Each entry needs to appear again, retyped exactly as it is below.
---*---
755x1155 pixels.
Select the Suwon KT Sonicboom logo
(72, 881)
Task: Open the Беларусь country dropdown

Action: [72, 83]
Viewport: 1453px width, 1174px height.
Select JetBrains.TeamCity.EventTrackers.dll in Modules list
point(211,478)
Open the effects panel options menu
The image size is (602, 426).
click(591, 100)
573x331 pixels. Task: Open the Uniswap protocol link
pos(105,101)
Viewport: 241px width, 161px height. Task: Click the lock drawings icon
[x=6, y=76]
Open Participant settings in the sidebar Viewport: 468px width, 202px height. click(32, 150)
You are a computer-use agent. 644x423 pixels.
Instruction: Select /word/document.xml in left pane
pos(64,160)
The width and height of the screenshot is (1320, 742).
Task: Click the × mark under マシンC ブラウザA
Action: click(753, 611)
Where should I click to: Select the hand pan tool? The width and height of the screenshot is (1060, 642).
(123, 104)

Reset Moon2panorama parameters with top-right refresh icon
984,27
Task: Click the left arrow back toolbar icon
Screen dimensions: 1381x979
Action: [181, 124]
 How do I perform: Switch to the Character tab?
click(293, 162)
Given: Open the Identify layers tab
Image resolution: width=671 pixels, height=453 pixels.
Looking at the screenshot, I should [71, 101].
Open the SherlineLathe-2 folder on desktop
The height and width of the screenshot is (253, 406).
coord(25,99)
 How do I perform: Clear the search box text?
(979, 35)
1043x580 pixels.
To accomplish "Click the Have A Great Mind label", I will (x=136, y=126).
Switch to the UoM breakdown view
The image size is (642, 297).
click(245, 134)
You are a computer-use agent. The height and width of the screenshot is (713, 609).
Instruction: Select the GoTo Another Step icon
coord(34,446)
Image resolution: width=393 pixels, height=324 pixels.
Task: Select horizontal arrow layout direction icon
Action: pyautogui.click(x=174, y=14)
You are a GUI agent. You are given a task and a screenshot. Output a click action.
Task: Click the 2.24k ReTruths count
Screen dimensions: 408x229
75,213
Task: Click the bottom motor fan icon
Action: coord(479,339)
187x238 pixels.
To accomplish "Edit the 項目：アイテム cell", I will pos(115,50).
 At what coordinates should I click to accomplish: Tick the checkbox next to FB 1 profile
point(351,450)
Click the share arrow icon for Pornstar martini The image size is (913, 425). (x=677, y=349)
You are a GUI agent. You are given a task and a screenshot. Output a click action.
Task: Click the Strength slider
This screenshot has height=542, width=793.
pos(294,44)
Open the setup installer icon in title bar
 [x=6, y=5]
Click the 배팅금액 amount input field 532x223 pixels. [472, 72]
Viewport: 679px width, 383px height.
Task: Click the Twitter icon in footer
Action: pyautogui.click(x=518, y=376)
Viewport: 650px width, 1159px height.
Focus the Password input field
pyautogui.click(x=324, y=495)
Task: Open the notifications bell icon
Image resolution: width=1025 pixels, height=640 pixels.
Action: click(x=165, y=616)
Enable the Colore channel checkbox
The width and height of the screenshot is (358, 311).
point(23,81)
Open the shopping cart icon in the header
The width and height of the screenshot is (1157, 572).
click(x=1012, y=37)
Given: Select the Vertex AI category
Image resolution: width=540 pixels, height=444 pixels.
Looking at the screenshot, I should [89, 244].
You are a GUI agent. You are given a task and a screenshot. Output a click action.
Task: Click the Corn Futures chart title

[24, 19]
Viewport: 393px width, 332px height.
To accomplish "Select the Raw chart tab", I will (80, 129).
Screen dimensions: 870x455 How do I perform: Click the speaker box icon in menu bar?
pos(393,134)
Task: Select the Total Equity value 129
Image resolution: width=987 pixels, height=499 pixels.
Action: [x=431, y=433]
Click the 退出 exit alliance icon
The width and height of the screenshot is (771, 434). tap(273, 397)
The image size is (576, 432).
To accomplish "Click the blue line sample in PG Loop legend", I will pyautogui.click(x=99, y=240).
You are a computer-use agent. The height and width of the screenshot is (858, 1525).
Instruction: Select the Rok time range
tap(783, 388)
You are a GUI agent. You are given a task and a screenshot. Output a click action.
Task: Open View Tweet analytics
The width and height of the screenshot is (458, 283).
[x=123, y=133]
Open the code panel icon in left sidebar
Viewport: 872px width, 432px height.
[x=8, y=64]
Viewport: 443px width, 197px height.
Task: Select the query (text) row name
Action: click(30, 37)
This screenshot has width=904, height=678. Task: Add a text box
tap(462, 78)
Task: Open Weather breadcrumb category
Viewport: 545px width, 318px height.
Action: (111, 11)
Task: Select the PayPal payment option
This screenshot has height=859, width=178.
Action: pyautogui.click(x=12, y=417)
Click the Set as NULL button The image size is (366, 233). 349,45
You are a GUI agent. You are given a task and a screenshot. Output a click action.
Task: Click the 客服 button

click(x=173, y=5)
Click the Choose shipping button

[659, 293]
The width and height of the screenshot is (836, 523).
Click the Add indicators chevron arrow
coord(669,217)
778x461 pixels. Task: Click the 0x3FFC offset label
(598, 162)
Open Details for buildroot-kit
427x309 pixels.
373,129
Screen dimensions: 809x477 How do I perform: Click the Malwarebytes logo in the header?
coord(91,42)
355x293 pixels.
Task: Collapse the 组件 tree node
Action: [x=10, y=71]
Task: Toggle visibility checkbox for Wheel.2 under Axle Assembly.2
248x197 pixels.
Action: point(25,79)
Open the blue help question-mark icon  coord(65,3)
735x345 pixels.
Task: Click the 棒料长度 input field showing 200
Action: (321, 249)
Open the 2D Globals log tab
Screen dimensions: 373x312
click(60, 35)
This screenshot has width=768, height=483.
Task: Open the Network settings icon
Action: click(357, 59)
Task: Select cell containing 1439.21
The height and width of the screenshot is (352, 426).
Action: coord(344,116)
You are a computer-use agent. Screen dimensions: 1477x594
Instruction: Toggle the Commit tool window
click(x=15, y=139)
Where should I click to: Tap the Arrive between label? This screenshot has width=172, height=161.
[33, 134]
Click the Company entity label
---*---
> [Solution for this problem]
755x1155 pixels.
Select the Suwon KT Sonicboom logo
(72, 881)
Task: Open the Беларусь country dropdown

Action: [72, 83]
Viewport: 1453px width, 1174px height.
Select JetBrains.TeamCity.EventTrackers.dll in Modules list
point(211,478)
Open the effects panel options menu
The image size is (602, 426).
click(591, 100)
573x331 pixels. Task: Open the Uniswap protocol link
pos(105,101)
Viewport: 241px width, 161px height. Task: Click the lock drawings icon
[x=6, y=76]
Open Participant settings in the sidebar Viewport: 468px width, 202px height. click(32, 150)
You are a computer-use agent. 644x423 pixels.
Instruction: Select /word/document.xml in left pane
pos(64,160)
The width and height of the screenshot is (1320, 742).
Task: Click the × mark under マシンC ブラウザA
Action: click(753, 611)
Where should I click to: Select the hand pan tool? The width and height of the screenshot is (1060, 642).
(123, 104)

Reset Moon2panorama parameters with top-right refresh icon
984,27
Task: Click the left arrow back toolbar icon
Screen dimensions: 1381x979
Action: [181, 124]
 How do I perform: Switch to the Character tab?
click(293, 162)
Given: Open the Identify layers tab
Image resolution: width=671 pixels, height=453 pixels.
Looking at the screenshot, I should [71, 101].
Open the SherlineLathe-2 folder on desktop
The height and width of the screenshot is (253, 406).
coord(25,99)
 How do I perform: Clear the search box text?
(979, 35)
1043x580 pixels.
To accomplish "Click the Have A Great Mind label", I will (x=136, y=126).
Switch to the UoM breakdown view
The image size is (642, 297).
click(245, 134)
You are a computer-use agent. The height and width of the screenshot is (713, 609).
Instruction: Select the GoTo Another Step icon
coord(34,446)
Image resolution: width=393 pixels, height=324 pixels.
Task: Select horizontal arrow layout direction icon
Action: pyautogui.click(x=174, y=14)
You are a GUI agent. You are given a task and a screenshot. Output a click action.
Task: Click the 2.24k ReTruths count
Screen dimensions: 408x229
75,213
Task: Click the bottom motor fan icon
Action: coord(479,339)
187x238 pixels.
To accomplish "Edit the 項目：アイテム cell", I will pos(115,50).
 At what coordinates should I click to accomplish: Tick the checkbox next to FB 1 profile
point(351,450)
Click the share arrow icon for Pornstar martini The image size is (913, 425). (x=677, y=349)
You are a GUI agent. You are given a task and a screenshot. Output a click action.
Task: Click the Strength slider
This screenshot has height=542, width=793.
pos(294,44)
Open the setup installer icon in title bar
 [x=6, y=5]
Click the 배팅금액 amount input field 532x223 pixels. [472, 72]
Viewport: 679px width, 383px height.
Task: Click the Twitter icon in footer
Action: pyautogui.click(x=518, y=376)
Viewport: 650px width, 1159px height.
Focus the Password input field
pyautogui.click(x=324, y=495)
Task: Open the notifications bell icon
Image resolution: width=1025 pixels, height=640 pixels.
Action: click(x=165, y=616)
Enable the Colore channel checkbox
The width and height of the screenshot is (358, 311).
point(23,81)
Open the shopping cart icon in the header
The width and height of the screenshot is (1157, 572).
click(x=1012, y=37)
Given: Select the Vertex AI category
Image resolution: width=540 pixels, height=444 pixels.
Looking at the screenshot, I should [89, 244].
You are a GUI agent. You are given a task and a screenshot. Output a click action.
Task: Click the Corn Futures chart title

[24, 19]
Viewport: 393px width, 332px height.
To accomplish "Select the Raw chart tab", I will (80, 129).
Screen dimensions: 870x455 How do I perform: Click the speaker box icon in menu bar?
pos(393,134)
Task: Select the Total Equity value 129
Image resolution: width=987 pixels, height=499 pixels.
Action: [x=431, y=433]
Click the 退出 exit alliance icon
The width and height of the screenshot is (771, 434). tap(273, 397)
The image size is (576, 432).
To accomplish "Click the blue line sample in PG Loop legend", I will pyautogui.click(x=99, y=240).
You are a computer-use agent. The height and width of the screenshot is (858, 1525).
Instruction: Select the Rok time range
tap(783, 388)
You are a GUI agent. You are given a task and a screenshot. Output a click action.
Task: Open View Tweet analytics
The width and height of the screenshot is (458, 283).
[x=123, y=133]
Open the code panel icon in left sidebar
Viewport: 872px width, 432px height.
[x=8, y=64]
Viewport: 443px width, 197px height.
Task: Select the query (text) row name
Action: click(30, 37)
This screenshot has width=904, height=678. Task: Add a text box
tap(462, 78)
Task: Open Weather breadcrumb category
Viewport: 545px width, 318px height.
Action: (111, 11)
Task: Select the PayPal payment option
This screenshot has height=859, width=178.
Action: pyautogui.click(x=12, y=417)
Click the Set as NULL button The image size is (366, 233). 349,45
You are a GUI agent. You are given a task and a screenshot. Output a click action.
Task: Click the 客服 button

click(x=173, y=5)
Click the Choose shipping button

[659, 293]
The width and height of the screenshot is (836, 523).
Click the Add indicators chevron arrow
coord(669,217)
778x461 pixels. Task: Click the 0x3FFC offset label
(598, 162)
Open Details for buildroot-kit
427x309 pixels.
373,129
Screen dimensions: 809x477 How do I perform: Click the Malwarebytes logo in the header?
coord(91,42)
355x293 pixels.
Task: Collapse the 组件 tree node
Action: [x=10, y=71]
Task: Toggle visibility checkbox for Wheel.2 under Axle Assembly.2
248x197 pixels.
Action: point(25,79)
Open the blue help question-mark icon  coord(65,3)
735x345 pixels.
Task: Click the 棒料长度 input field showing 200
Action: (321, 249)
Open the 2D Globals log tab
Screen dimensions: 373x312
click(60, 35)
This screenshot has width=768, height=483.
Task: Open the Network settings icon
Action: click(357, 59)
Task: Select cell containing 1439.21
The height and width of the screenshot is (352, 426).
Action: coord(344,116)
You are a computer-use agent. Screen dimensions: 1477x594
Instruction: Toggle the Commit tool window
click(x=15, y=139)
Where should I click to: Tap the Arrive between label? This screenshot has width=172, height=161.
[33, 134]
Click the Company entity label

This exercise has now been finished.